PROVIDED DATA —
····················

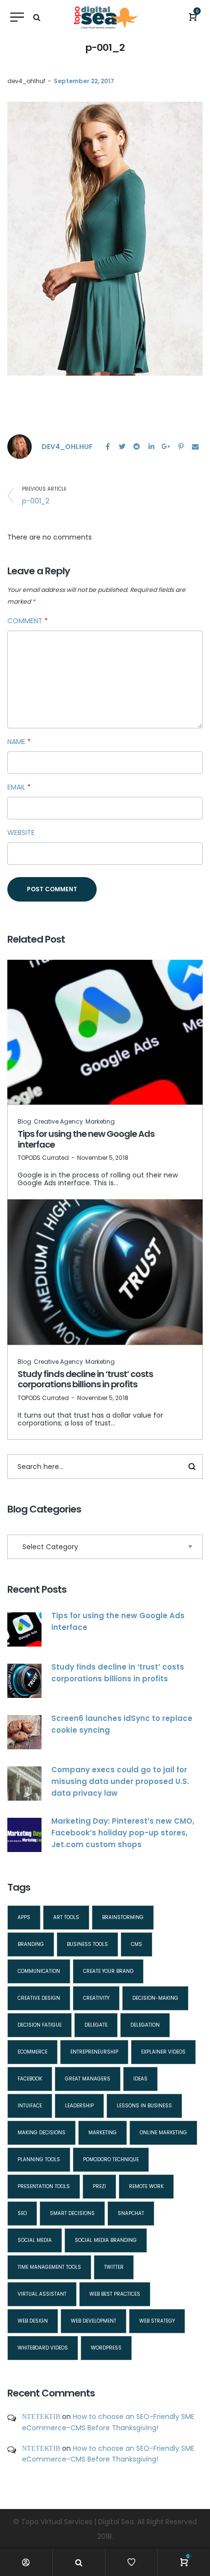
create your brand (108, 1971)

····················

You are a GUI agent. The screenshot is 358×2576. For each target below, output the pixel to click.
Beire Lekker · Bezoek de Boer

····················

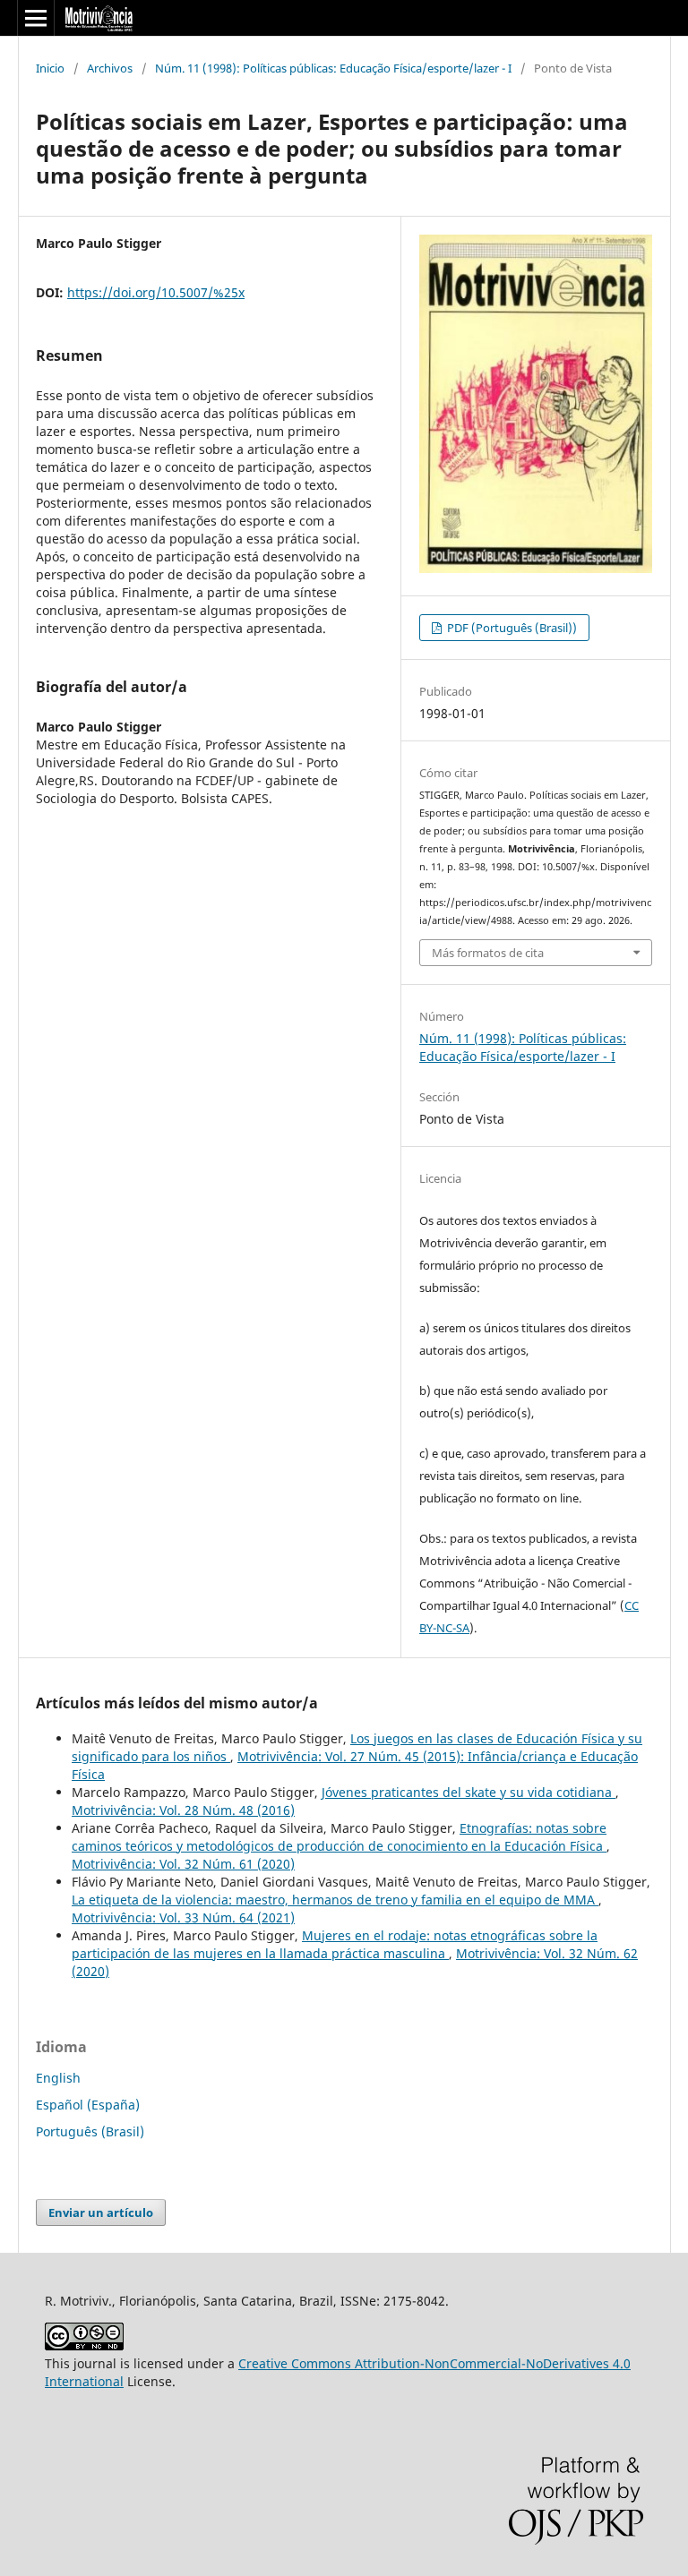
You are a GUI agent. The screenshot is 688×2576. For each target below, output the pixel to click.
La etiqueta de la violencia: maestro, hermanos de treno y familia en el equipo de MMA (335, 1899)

····················

WHAT IS BEING ASKED — Start with the line above that contains "You are a GUI agent. The screenshot is 358×2576." and stop after the line that contains "Beire Lekker · Bezoek de Boer". Output those lines exactly, and only those.

THE ANSWER —
You are a GUI agent. The screenshot is 358×2576. For each target below, output the pixel to click.
Beire Lekker · Bezoek de Boer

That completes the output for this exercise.